• Task to carry out: Return the line containing "Given: Change the Show entries count dropdown" and all lines after it exactly; stop at the end of the material.

#####

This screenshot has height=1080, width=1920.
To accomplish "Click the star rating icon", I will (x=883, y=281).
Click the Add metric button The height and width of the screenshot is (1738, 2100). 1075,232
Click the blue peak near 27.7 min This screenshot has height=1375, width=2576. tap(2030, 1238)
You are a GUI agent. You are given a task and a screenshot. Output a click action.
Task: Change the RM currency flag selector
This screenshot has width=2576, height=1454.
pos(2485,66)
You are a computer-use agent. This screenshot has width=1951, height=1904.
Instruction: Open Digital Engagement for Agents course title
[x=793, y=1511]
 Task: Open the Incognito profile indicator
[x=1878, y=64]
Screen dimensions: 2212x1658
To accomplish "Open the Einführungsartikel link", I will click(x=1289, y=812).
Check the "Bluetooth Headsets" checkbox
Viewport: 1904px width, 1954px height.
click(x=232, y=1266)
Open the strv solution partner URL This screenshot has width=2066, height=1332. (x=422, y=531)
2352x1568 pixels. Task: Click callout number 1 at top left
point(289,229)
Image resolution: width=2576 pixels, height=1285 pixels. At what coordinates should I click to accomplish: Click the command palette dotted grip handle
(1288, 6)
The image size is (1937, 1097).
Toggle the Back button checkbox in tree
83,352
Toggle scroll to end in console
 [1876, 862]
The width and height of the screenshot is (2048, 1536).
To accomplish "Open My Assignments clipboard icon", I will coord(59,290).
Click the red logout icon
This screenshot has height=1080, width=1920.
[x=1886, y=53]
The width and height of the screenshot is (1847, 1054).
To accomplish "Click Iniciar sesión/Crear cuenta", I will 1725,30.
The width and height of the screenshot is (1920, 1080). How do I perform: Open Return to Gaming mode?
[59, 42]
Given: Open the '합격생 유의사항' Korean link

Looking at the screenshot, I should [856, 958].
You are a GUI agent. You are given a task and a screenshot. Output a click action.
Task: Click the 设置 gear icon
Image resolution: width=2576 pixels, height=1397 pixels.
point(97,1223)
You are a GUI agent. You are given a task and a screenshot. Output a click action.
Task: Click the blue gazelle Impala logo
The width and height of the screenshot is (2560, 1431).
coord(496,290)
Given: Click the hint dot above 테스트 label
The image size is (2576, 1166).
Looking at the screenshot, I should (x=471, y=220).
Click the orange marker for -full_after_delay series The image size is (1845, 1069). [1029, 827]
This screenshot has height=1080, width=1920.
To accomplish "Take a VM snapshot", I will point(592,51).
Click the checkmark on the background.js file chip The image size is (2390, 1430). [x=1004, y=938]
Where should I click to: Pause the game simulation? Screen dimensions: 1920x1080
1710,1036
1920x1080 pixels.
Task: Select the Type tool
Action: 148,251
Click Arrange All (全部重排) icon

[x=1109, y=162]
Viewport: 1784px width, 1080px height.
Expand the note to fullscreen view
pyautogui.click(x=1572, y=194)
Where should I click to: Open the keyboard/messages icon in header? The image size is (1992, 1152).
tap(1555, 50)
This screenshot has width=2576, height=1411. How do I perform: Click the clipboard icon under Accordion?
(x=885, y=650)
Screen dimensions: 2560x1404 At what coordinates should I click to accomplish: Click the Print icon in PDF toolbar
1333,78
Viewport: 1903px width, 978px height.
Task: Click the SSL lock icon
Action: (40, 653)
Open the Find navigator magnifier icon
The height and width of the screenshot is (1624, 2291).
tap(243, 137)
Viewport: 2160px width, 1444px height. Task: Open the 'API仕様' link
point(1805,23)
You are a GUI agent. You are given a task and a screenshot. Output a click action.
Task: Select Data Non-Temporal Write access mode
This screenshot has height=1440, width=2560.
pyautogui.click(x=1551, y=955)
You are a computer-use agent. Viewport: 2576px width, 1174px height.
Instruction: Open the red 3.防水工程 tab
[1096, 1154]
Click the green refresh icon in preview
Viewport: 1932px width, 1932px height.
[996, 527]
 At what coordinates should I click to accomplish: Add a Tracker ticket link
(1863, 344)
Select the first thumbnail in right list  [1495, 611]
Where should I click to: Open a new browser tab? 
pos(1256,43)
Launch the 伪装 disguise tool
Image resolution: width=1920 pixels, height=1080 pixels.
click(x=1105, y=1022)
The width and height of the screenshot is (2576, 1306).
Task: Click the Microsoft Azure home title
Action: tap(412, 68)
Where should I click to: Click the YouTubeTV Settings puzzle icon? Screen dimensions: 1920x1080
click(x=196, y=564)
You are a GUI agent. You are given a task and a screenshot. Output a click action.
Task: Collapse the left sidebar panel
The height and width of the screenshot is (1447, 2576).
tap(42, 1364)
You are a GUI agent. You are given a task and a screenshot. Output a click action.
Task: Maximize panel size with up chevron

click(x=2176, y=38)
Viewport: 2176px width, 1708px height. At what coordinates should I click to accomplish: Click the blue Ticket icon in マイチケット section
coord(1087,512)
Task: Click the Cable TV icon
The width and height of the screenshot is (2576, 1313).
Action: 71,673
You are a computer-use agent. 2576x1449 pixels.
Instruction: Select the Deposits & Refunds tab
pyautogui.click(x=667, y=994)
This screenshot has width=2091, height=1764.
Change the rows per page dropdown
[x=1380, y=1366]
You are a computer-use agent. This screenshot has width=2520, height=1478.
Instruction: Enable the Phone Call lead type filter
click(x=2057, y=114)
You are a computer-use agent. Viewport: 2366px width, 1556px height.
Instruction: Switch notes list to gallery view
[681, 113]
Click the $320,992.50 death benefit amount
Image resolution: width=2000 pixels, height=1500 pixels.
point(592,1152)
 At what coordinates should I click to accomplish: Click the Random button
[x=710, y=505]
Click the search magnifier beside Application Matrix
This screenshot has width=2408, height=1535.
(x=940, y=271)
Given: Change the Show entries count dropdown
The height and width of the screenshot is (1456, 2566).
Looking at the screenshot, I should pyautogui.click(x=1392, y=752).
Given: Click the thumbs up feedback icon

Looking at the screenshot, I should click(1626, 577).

#####

• Exercise response:
Given: Change the Show entries count dropdown
The height and width of the screenshot is (1456, 2566).
Looking at the screenshot, I should pyautogui.click(x=1392, y=752).
Given: Click the thumbs up feedback icon

Looking at the screenshot, I should click(1626, 577).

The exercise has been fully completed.